Pero hasta el momento en el que fue cuestionada la figura del soberano como limitación a las libertades individuales, este gozó por tanto de unos privilegios y poderes de tal envergadura que solo pueden ser entendidos a través de esa legitimación otorgada por la voluntad divina, aquella que hoy en día nos cuesta tanto comprender a unas personas que vemos aquellos tiempos pretéritos con los ojos del hombre contemporáneo, excesivamente racionalista y descreído, generalmente sin tener en cuenta los esquemas mentales de aquella lejana época.
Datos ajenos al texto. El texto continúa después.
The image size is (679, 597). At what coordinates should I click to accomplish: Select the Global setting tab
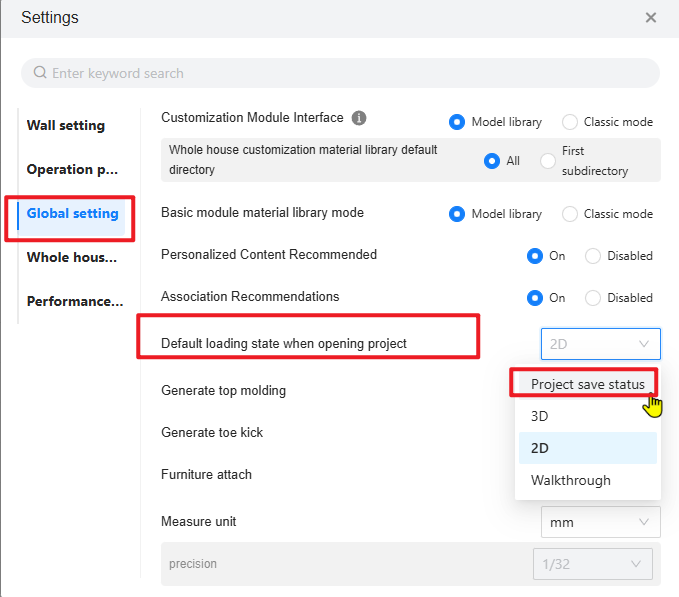(72, 214)
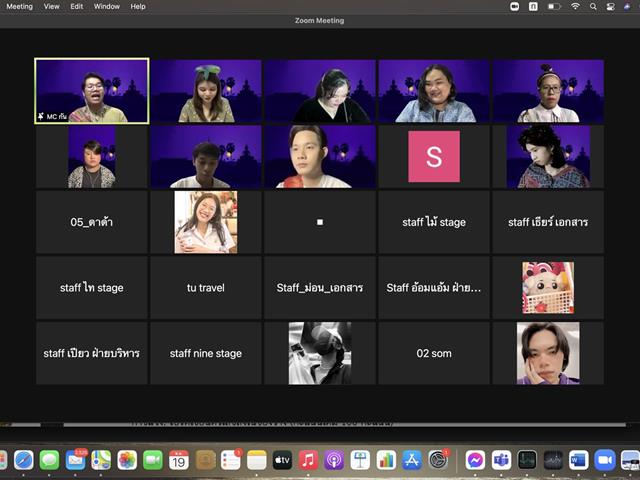Select the 'tu travel' participant tile
Screen dimensions: 640x480
click(x=206, y=288)
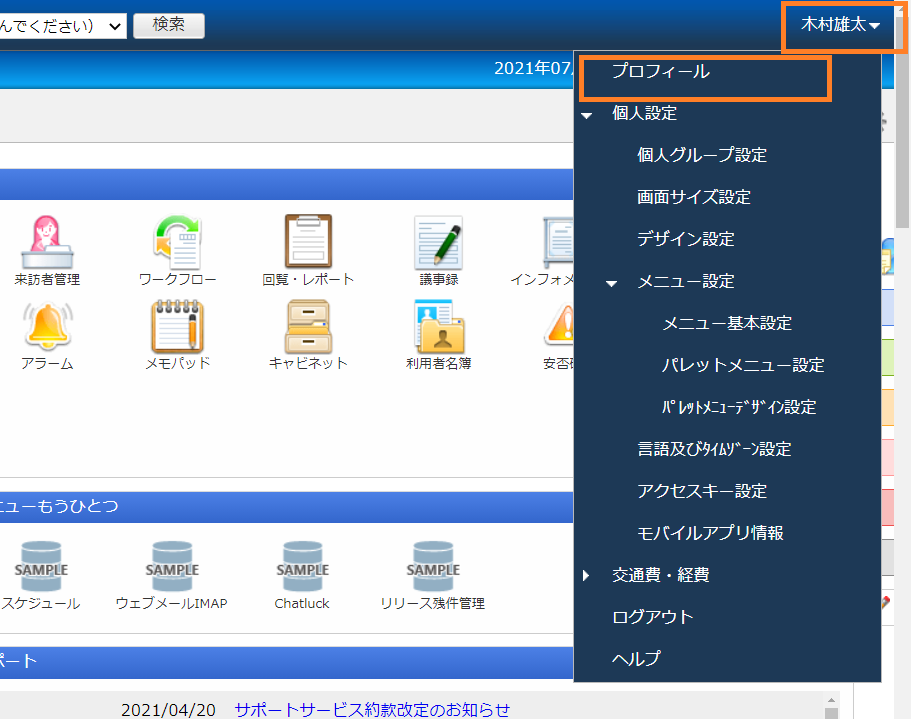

Es, por tanto, difícil comprender la noción de «realeza sagrada» desde nuestra concepción actual del mundo, pero esta visión fue crucial en otros tiempos e influyó de manera significativa en el desarrollo de la sociedad y en el devenir de los acontecimientos históricos.
EL REY DIVINO
Desde la Antigüedad los reyes han gobernado –mejor o peor–con los ojos puestos en la ley divina de una u otra religión, y con la ayuda, o al menos eso pensaba firmemente la gran mayoría, incluido el susodicho, de la providencia, lo que en muchas ocasiones, sin duda, fue la excusa perfecta, mal que nos pese, para que estos personajes cometieran todo tipo de arbitrariedades, injusticias (Olañeta, 1998), resume con estas certeras palabras: «Los que desempeñan las funciones más elevadas, incluso las más santas, no siempre son los mejores».